Morning. He stretched his tattooed arms to the ceiling then rolled out of bed.
What time is it?

A bit after 6..

I've got to be somewhere.. I broke in.
Im Sure that he thought that I was lying, but I had begun seeing a therapist to sort out the muck in my head. I used to be one that was reluctant to therapy, but growing up as a depressed kid who turned into a dark teenager and finally realizing that something wasn't right made me really reconsider it. The physical abuse that chase had inflicted upon me and the emotional stuff was what I couldn't get past.
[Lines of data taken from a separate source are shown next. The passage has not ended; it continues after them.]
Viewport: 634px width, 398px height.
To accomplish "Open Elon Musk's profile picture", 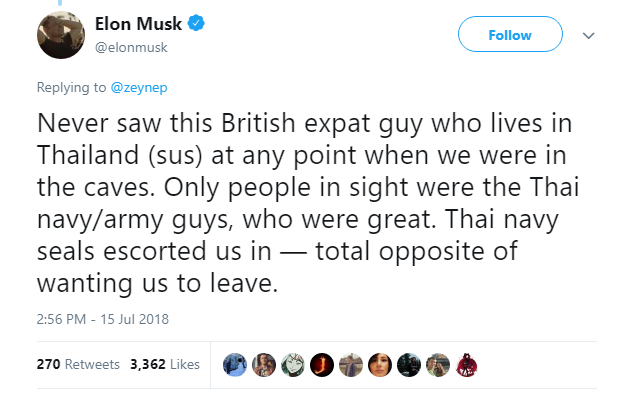I will coord(61,35).
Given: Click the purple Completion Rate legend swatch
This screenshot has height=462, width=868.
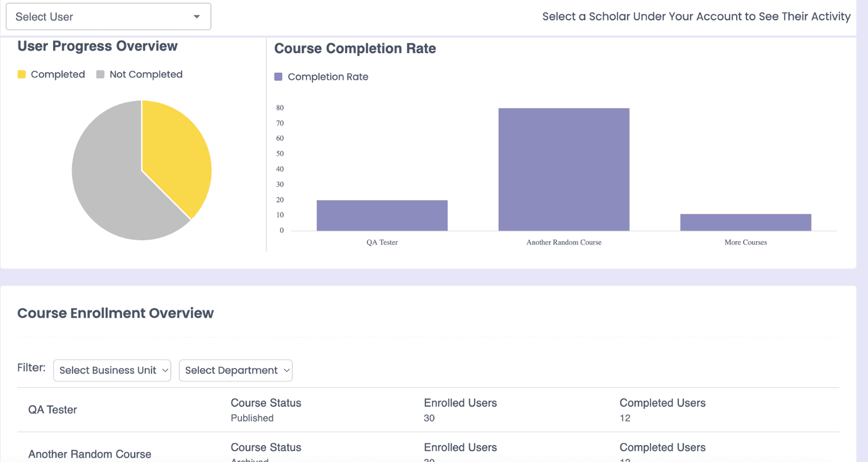Looking at the screenshot, I should tap(278, 77).
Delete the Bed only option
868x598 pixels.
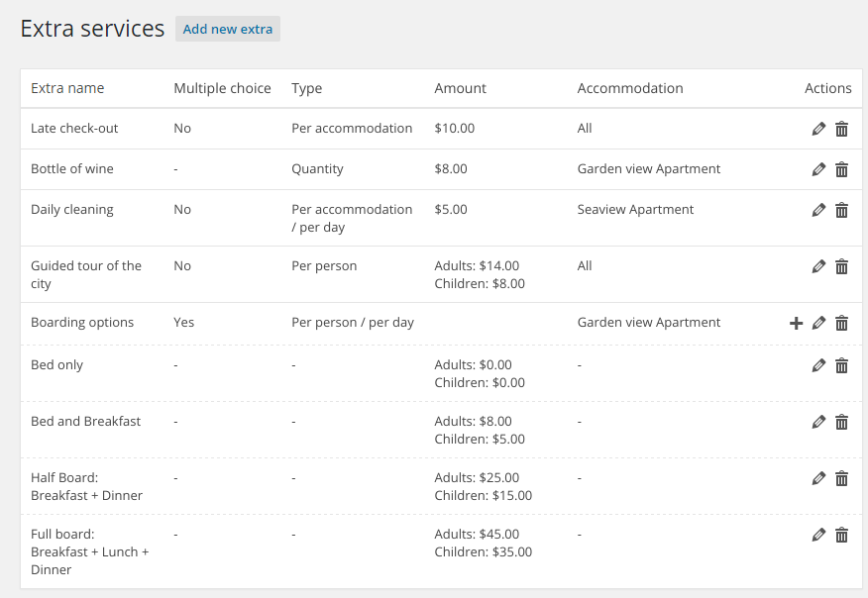coord(841,365)
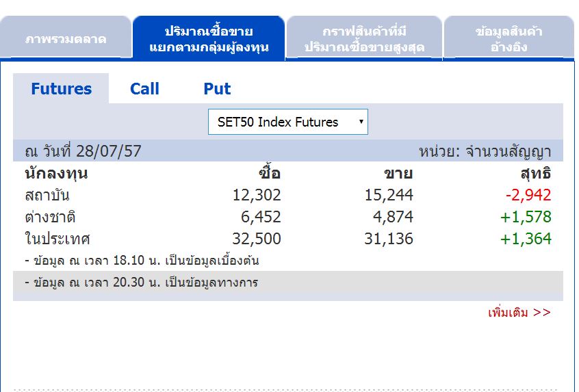Viewport: 579px width, 392px height.
Task: Open the ข้อมูลสินค้าอ้างอิง tab
Action: pyautogui.click(x=509, y=39)
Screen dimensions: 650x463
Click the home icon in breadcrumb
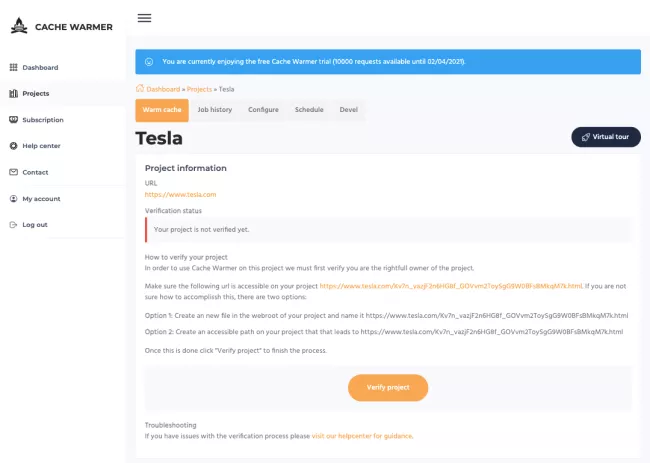pos(140,89)
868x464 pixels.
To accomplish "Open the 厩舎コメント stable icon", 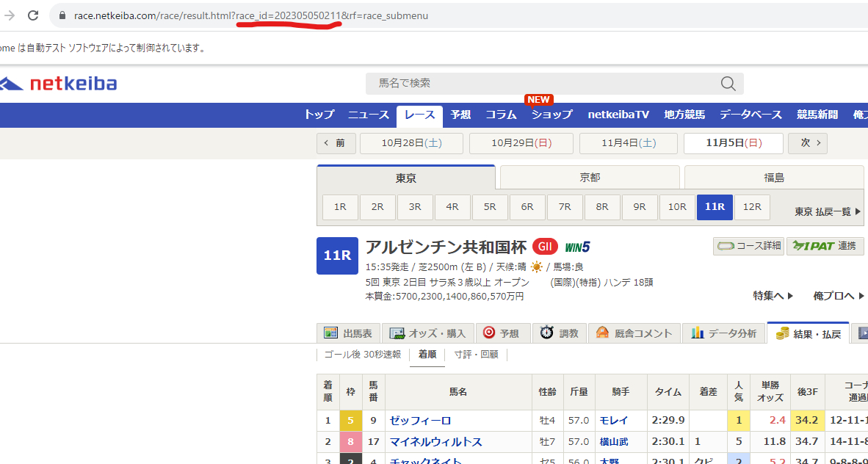I will click(x=602, y=333).
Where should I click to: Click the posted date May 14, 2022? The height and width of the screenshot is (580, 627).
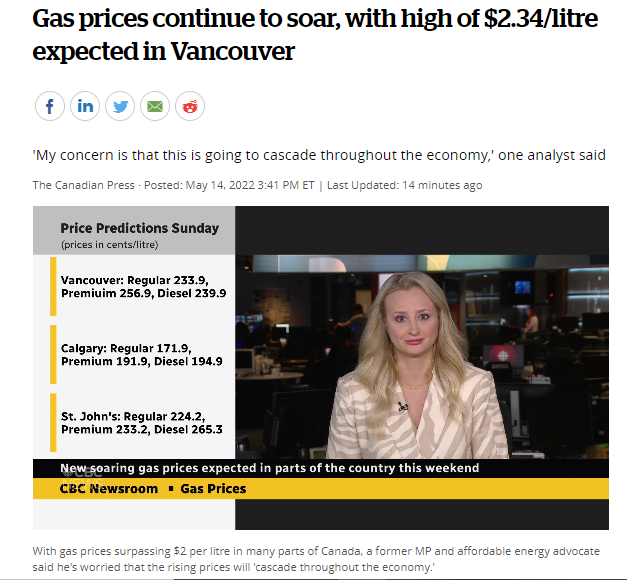(220, 185)
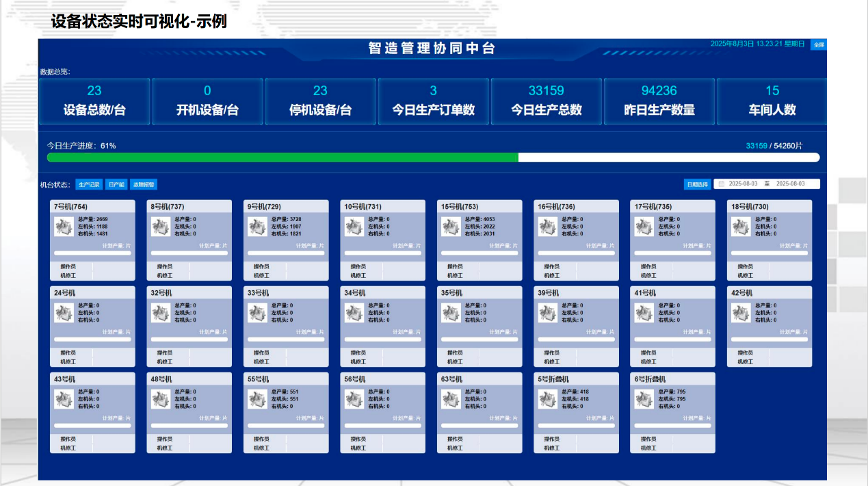Open the 故障报警 alarm view
The width and height of the screenshot is (868, 486).
(144, 184)
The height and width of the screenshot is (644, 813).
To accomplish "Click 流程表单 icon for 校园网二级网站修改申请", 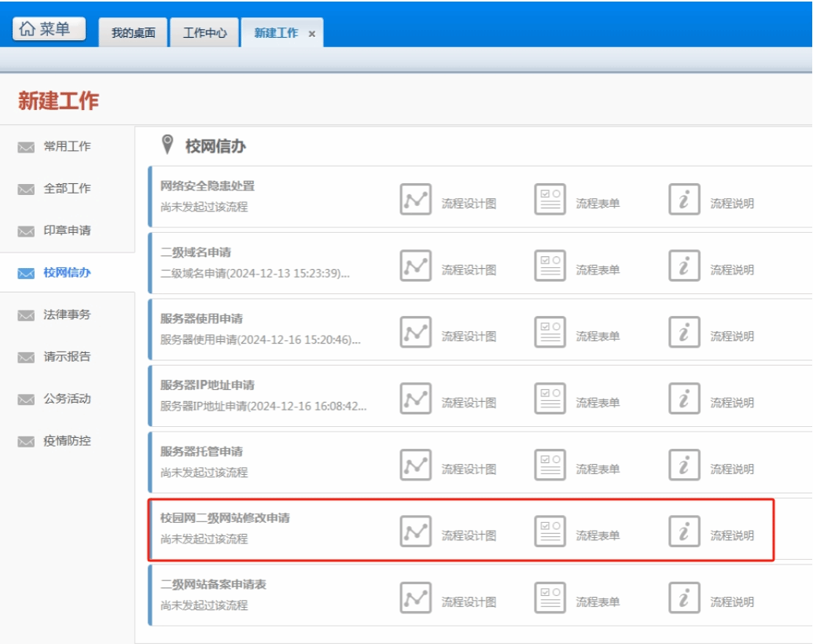I will pyautogui.click(x=550, y=532).
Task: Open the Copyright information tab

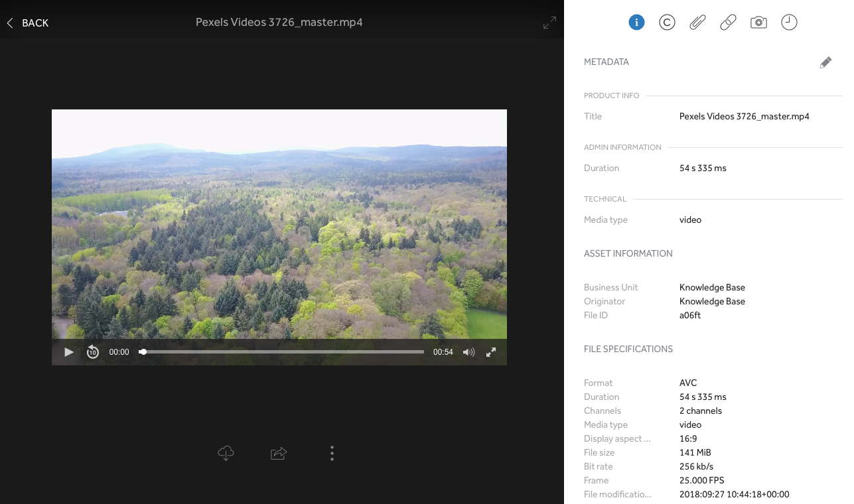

I wondered how he could kiss my lips, touch my skin and brush my hair from my eyes with the same hands that had nearly strangled the life out of me, with the same hands that had slapped my face, hit me with a closed fist and made bruises. I really couldn't get over it. I kept questioning myself and wondering why.. Was I that weak?

Babe. His voice cut into my thoughts and they fell away like shattered glass.

What?

I asked where you were going at 7 on a Saturday morning.

I've got an appointment.. I was shocked at how much I didn't tell chase anymore. We were like roommates.

Is everything okay?

Yeah..
He left it alone, like he always did. I didn't loathe him, but it really seemed like he just didn't want to know anything about me.
I rose, and pulled on my robe before heading back to my bathroom. The shower was calling me.
Hot water poured over me, and I looked at the angry red marks from his hands on my skin. It had been a really long time since chase had left passion marks upon my skin. We used to kiss until our lips would be swollen, sweet embraces and I never wanted to leave his sight. I craved chase like my favorite drink, he became that for me, my tall and dark, but things went wrong. He caught a case for a hit and run that almost violated his parole.. It was hard, and he pushed me away and began to throw himself into his job. 14 hour days at the office. We stopped having dinner together, we stopped kissing and holding hands and we sort of drifted. Neither of us never really spoke about it, we just let it happen naturally.
The shower woke me, and I gently toweled off before selecting a sheer blouse and a pair of navy shorts. I pulled my hair into a bun with a dollop of gel to set the edges then grabbed my bag. Tears barely came anymore. I bottled it up, and worked long hours as well.
Hey.. I'll see you later right?
Yeah. I'm taking tonight off.
That was it, our interactions short and brisk unless we were having sex or drinking.
How I wanted things to be ok.. How I wanted to have a relationship again...
I insisted on therapy even though I was closed there too. It seemed as if the switch was out. I felt as if I walked about in a daze and I usually did. I zoned out quite a bit..
Morning, how are you?
Deloris, my therapist smiled at me. She was older, former professor at the community college. She was rarely with a smile but her attitude was very warm. Plus she listened to me without judgement and that's all I wanted from chase. I jumped right into it this morning, which usually wasn't my style.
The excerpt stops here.